- [EXERCISE]: Continue the GitHub issue discussion about slow zone bundle collection from its last paragraph, keeping the technical tone of the comments.

- [TEXT SHOWN]:
Open askfongjojo opened 8 months ago

askfongjojo commented 8 months ago

5235 uncovered a potential need for zone bundle processing performance improvement. The failure mode may be more common than we think when user spins up a large number of long-running worker instances and spins them down en masse, resulting in concurrent zone-bundle requests on propolis zones that all have a large number of propolis log files to be tar-ed up.

Here are the relevant comments from the customer ticket that provide more context to the possible solutions to this issue:

@gjcolombo

All zone bundle collections are serialized with respect to each other: instances share a single ZoneBundler that's owned by the InstanceManager, and that has an Arc<Mutex>, which lock is required to collect a bundle.

@bnaecker

Bundle generation probably can be faster, since I did nothing to guarantee their performance. It's copying a bunch of log files from the U.2s into a tarball, which is probably what takes the most time, since there tend to be a lot of files given our log rotation policy. I don't think that itself can be parallelized naively, but I'm sure there's something we can do.

The other thing that may take time is running commands in the zone. It shouldn't take too long, since we run pretty standard things like svcs and netstat -an, but I imagine there's always a way for that to take longer than we want under Tokio.

- [SUPPLIED DATA]:
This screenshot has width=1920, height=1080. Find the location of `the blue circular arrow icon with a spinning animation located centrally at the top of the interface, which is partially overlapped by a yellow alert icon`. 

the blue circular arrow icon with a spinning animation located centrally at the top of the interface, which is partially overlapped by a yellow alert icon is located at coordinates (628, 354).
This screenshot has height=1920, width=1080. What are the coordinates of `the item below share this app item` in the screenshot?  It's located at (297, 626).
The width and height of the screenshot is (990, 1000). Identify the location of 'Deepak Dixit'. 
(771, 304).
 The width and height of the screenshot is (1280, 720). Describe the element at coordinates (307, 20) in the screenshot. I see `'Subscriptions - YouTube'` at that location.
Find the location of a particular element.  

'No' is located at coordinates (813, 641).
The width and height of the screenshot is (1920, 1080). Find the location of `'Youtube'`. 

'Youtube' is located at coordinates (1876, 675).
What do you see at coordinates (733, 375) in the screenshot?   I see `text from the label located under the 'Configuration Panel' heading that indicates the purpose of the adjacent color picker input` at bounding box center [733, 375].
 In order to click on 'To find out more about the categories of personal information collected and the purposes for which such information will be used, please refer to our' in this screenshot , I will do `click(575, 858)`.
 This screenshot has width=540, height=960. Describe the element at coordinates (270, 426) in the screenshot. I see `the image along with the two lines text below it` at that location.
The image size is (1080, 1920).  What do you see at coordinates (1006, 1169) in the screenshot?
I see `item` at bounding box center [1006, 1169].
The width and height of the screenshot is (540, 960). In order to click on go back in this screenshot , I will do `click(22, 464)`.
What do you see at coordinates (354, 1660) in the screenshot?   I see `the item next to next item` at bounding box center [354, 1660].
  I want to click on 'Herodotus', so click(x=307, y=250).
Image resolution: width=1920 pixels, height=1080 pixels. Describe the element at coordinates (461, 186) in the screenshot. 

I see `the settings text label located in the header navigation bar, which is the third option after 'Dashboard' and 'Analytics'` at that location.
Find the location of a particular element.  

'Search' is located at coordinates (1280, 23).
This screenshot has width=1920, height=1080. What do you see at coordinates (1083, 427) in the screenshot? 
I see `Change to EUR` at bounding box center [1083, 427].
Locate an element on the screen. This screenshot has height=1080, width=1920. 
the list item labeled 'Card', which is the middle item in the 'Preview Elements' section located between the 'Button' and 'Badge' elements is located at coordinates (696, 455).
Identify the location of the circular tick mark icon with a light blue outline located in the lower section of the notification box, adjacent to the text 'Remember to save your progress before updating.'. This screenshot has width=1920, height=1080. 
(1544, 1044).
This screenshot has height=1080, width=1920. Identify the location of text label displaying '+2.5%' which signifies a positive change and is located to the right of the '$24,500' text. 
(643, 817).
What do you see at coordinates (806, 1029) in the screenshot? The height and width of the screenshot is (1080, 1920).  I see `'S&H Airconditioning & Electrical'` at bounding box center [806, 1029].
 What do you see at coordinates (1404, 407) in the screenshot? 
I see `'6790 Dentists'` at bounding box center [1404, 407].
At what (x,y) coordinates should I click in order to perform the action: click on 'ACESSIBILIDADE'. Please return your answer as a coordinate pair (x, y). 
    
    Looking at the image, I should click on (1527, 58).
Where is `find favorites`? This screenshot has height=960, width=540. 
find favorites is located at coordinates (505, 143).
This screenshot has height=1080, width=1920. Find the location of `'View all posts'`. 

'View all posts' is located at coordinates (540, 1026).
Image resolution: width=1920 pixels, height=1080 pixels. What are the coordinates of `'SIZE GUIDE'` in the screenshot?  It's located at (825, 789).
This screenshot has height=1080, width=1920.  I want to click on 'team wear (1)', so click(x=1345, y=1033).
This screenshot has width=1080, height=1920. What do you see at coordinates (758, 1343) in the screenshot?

- [RESULT FOR THIS TASK]:
As for parallelization, I'm not sure. The zone itself needs to be owned while we're taking the bundle (at least, without some invasive changes to the code), to ensure it doesn't disappear. When I wrote this, there was a single lock around the whole sled-agent map for instances, which we also need to take for this to work. I think that stuff may have changed recently, with Sean's work to put the instance runner in a separate task, but I've not looked. There may be opportunities for parallelism now.

bnaecker commented 8 months ago

I've been thinking about this a bit in the background, and wanted to collect those ideas somewhere, even if half-baked.

Creating a zone bundle requires collecting two kinds of information: the output of a few commands, and log files. The former require the RunningZone object used throughout the sled-agent to represent a live zone. That's so that (1) we can run commands inside that zone and (2) we ensure that the zone isn't removed while we're bundling. The log files don't strictly require the zone -- we need a few pieces of information from it to find the files, but then we create ZFS snapshots from the filesystems containing the log files and copy the files from there. Once we've created that snapshot, the RunningZone is no longer required.

That's important, because gathering the log files takes the vast majority of the time needed to make the bundle. While I was developing this, I generally found taht the commands would all be completed within a few seconds. The log-file collection operates on a few (or few tens) of files per second, and so would often take much longer than running the commands. It's also less bounded, since the duration depends on the uptime of the zone, since more logs are produced and files rotated the longer the zone is alive.

All this is to say that we could decouple running the commands from collecting the log files. We might hold a reference to the RunningZone for the first part, and then drop it after we create the snapshot, but before starting to actually copy the files.